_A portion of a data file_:
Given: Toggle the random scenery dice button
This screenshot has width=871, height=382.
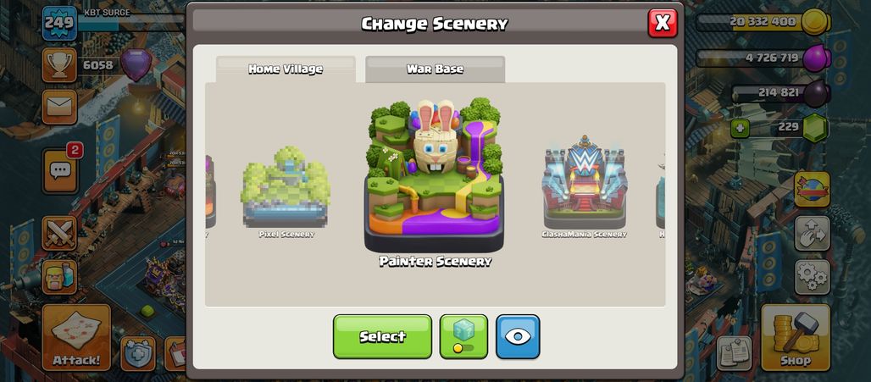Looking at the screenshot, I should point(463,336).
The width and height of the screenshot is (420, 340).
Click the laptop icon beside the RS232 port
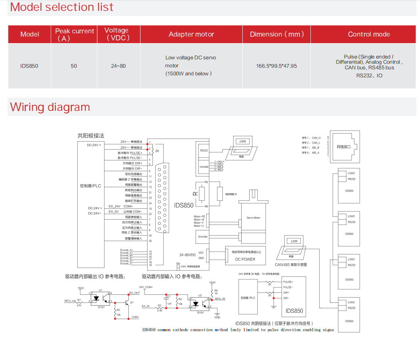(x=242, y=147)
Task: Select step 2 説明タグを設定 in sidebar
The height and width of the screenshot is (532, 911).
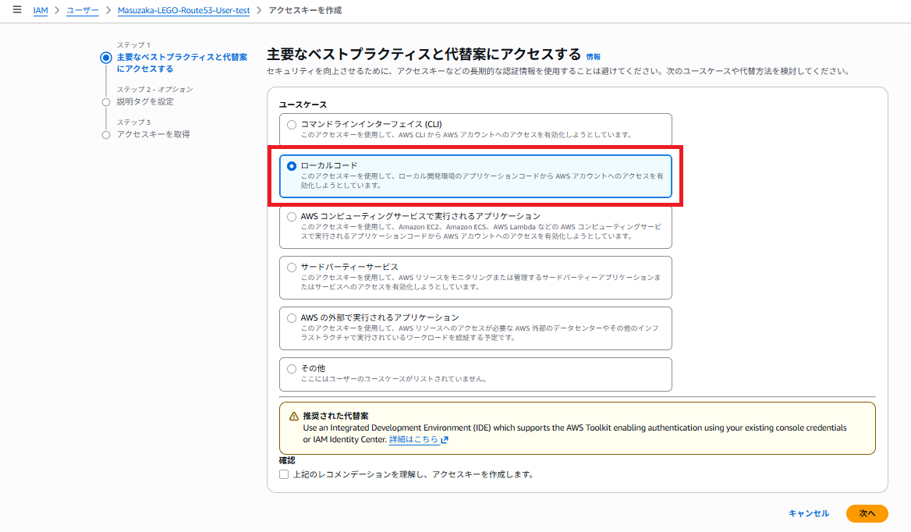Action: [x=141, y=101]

_STATED GOAL_: Pull every line of text from the entries above, character for character, leaving out the pictures.

_EXERCISE RESULT_:
Given: Toggle the random scenery dice button
This screenshot has width=871, height=382.
Looking at the screenshot, I should point(463,336).
The width and height of the screenshot is (420, 340).
Click the laptop icon beside the RS232 port
(x=242, y=147)
Task: Select step 2 説明タグを設定 in sidebar
The height and width of the screenshot is (532, 911).
Action: [x=141, y=101]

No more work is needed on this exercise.